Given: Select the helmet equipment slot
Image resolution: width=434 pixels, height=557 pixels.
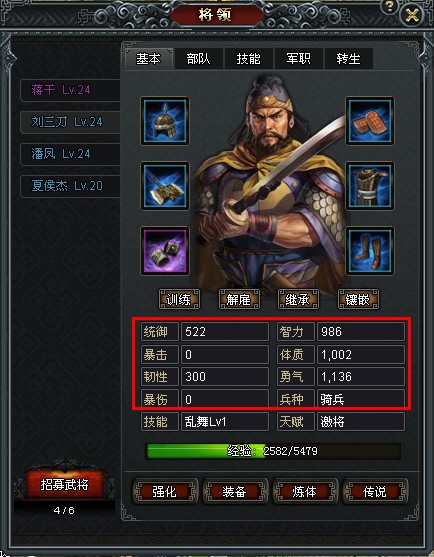Looking at the screenshot, I should (x=165, y=121).
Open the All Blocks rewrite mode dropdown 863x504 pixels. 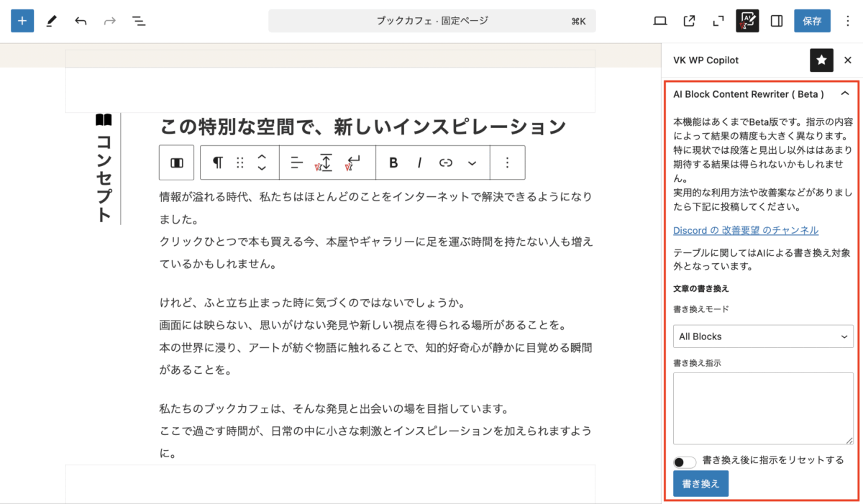pos(762,336)

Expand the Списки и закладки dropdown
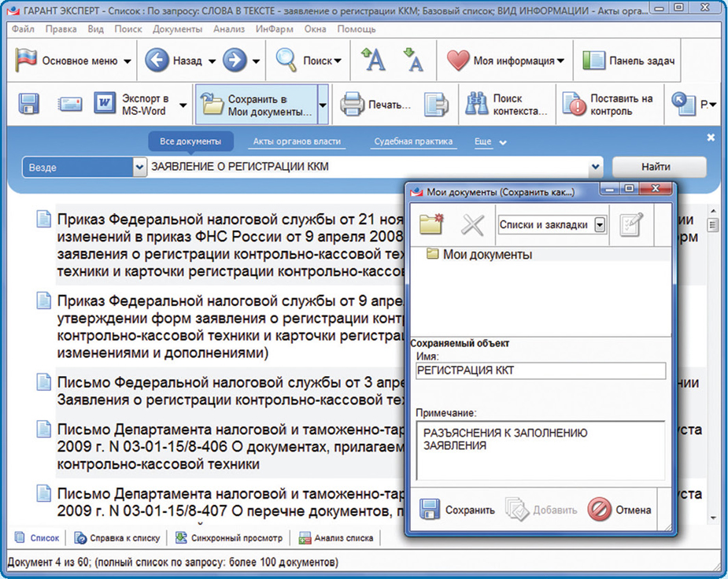pos(600,225)
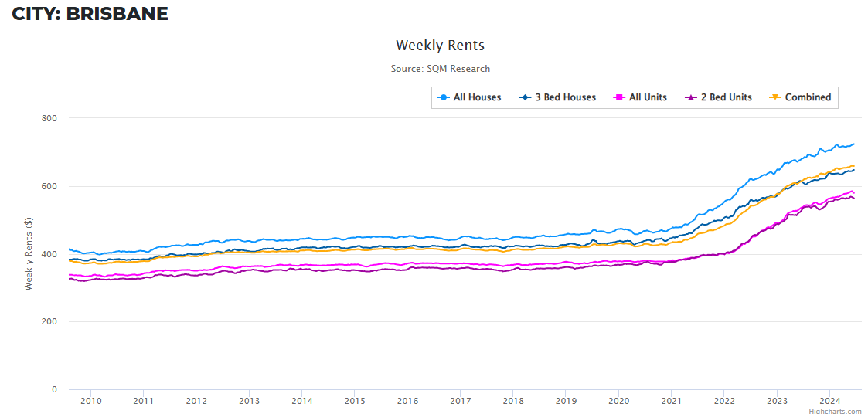Click the 2021 year tick label
Screen dimensions: 868x414
[671, 401]
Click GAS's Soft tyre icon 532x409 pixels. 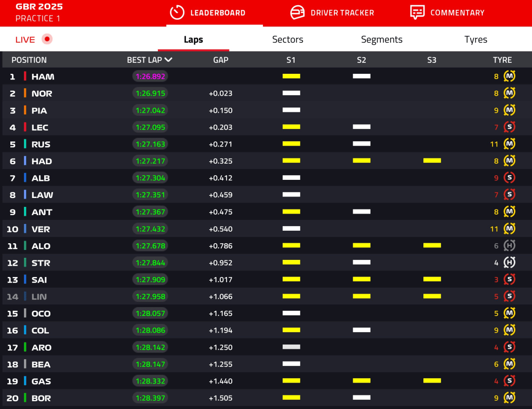pos(509,381)
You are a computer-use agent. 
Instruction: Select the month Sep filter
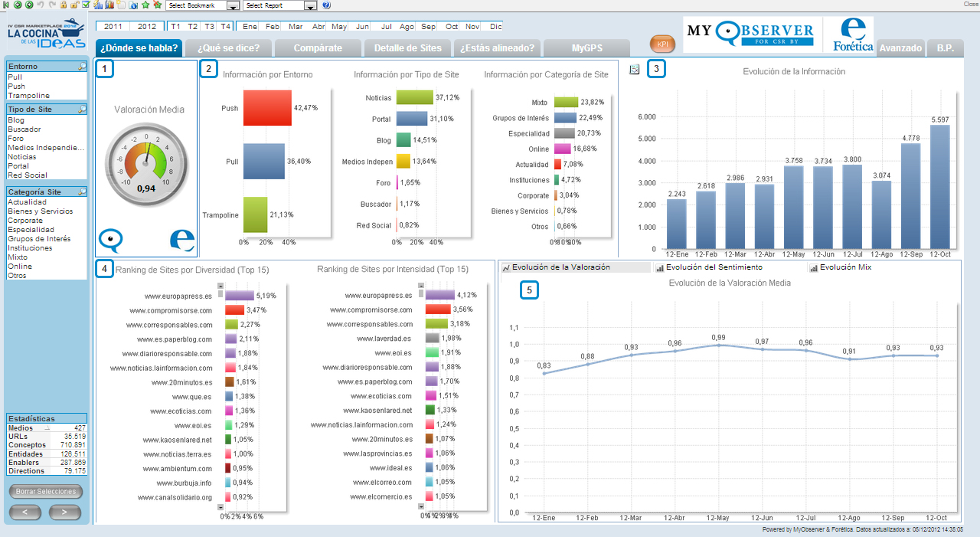(428, 26)
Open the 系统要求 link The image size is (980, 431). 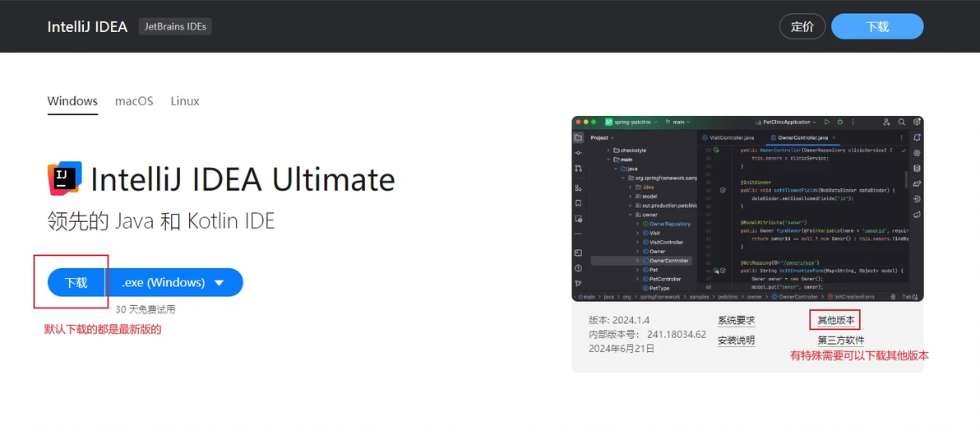point(737,321)
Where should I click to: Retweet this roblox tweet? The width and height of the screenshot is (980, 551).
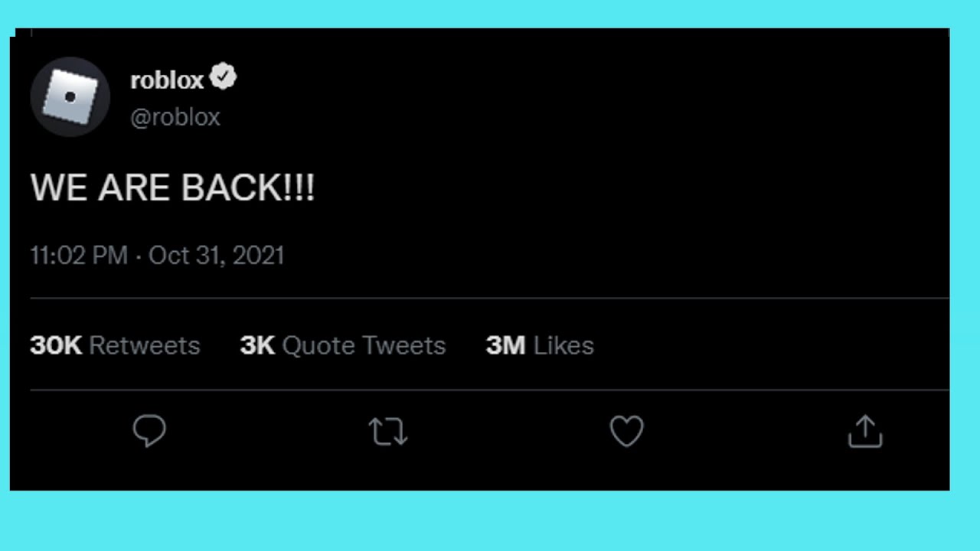tap(388, 432)
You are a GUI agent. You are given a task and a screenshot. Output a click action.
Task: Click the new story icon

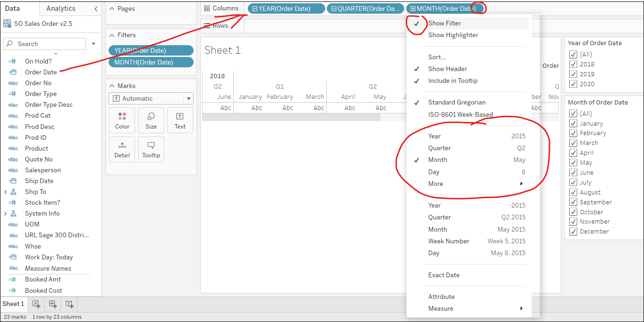(x=69, y=304)
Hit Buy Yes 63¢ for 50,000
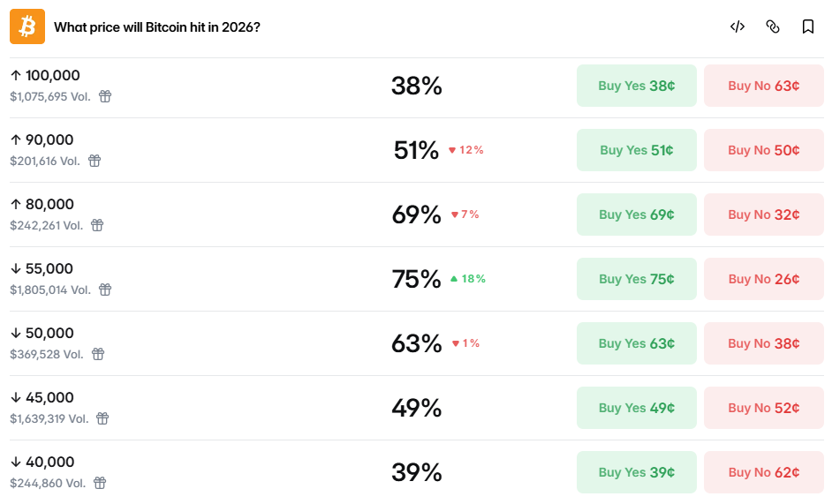 pyautogui.click(x=636, y=343)
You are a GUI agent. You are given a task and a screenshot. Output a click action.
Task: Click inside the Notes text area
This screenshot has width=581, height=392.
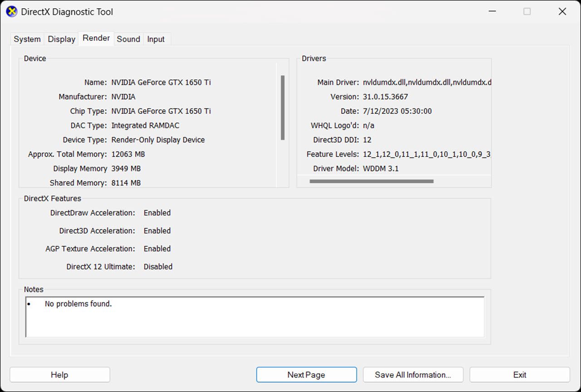[x=254, y=318]
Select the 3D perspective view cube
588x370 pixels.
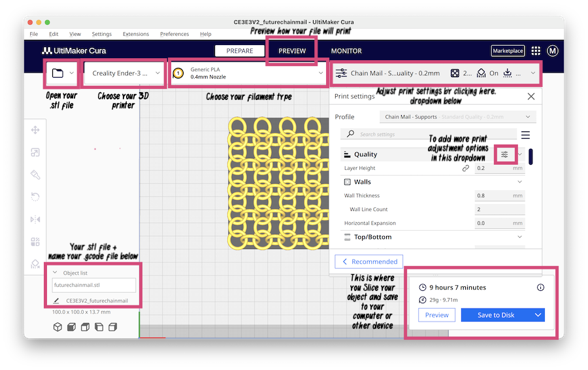click(57, 327)
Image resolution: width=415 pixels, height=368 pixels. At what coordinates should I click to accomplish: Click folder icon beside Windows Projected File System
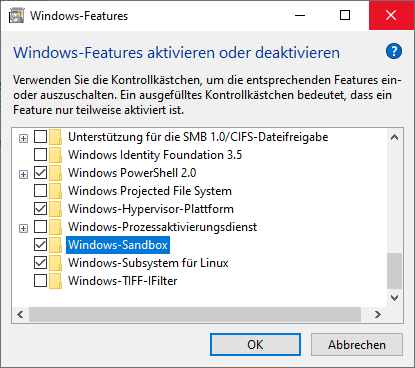coord(55,191)
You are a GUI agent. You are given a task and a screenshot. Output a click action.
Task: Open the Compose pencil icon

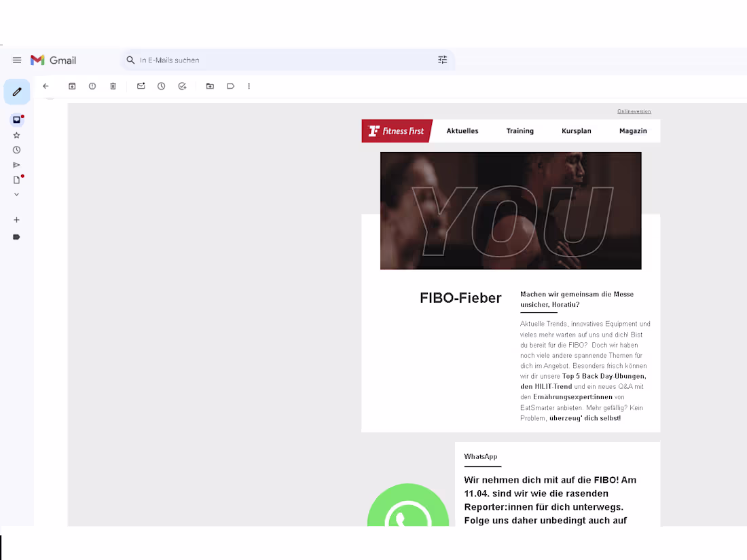pyautogui.click(x=16, y=92)
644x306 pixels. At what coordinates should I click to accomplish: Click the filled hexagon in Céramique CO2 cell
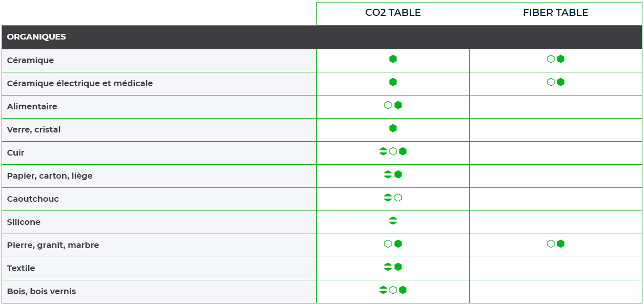point(393,59)
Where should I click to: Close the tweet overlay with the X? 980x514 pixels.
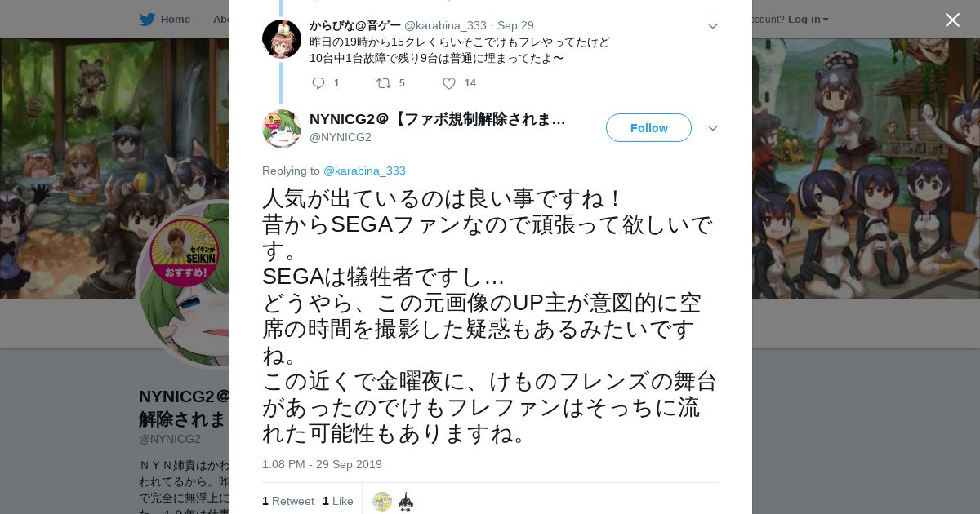click(x=952, y=20)
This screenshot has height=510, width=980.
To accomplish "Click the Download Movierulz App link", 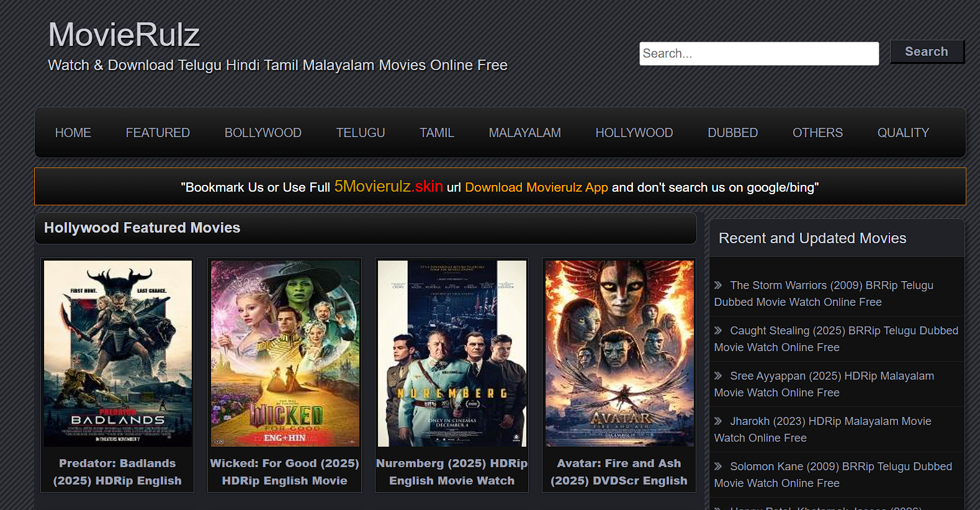I will point(536,187).
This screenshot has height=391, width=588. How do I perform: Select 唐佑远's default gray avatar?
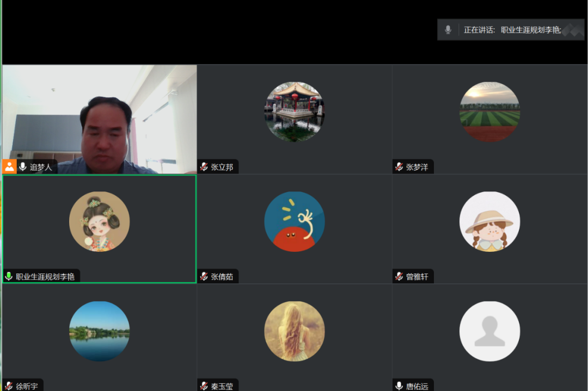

+---+

• **TASK ITEM**: From the records above, transcribe only the stretch from the line with "Where should I click to: Retweet" through the line with "This screenshot has height=510, width=980.", keeping both ends. Omit pictures.

• **SOLUTION**:
Where should I click to: Retweet this roblox tweet? The width and height of the screenshot is (980, 551).
tap(388, 432)
You are a GUI agent. You are given a task and a screenshot. Output a click action.
Task: Click the new story icon

(x=69, y=304)
Hit Buy Yes 63¢ for 50,000
 pyautogui.click(x=636, y=343)
You are a GUI agent. You are given a task and a screenshot. Output a click action.
Task: Click inside the Notes text area
This screenshot has width=581, height=392.
[x=254, y=318]
Select the 3D perspective view cube
588x370 pixels.
click(57, 327)
Image resolution: width=415 pixels, height=368 pixels. At what coordinates should I click to accomplish: Click folder icon beside Windows Projected File System
coord(55,191)
You are a GUI agent. You are given a task and a screenshot. Output a click action.
Task: Open the Compose pencil icon

pyautogui.click(x=16, y=92)
644x306 pixels. At what coordinates should I click to accomplish: Click the filled hexagon in Céramique CO2 cell
point(393,59)
Where should I click to: Close the tweet overlay with the X? 980x514 pixels.
click(x=952, y=20)
This screenshot has height=510, width=980.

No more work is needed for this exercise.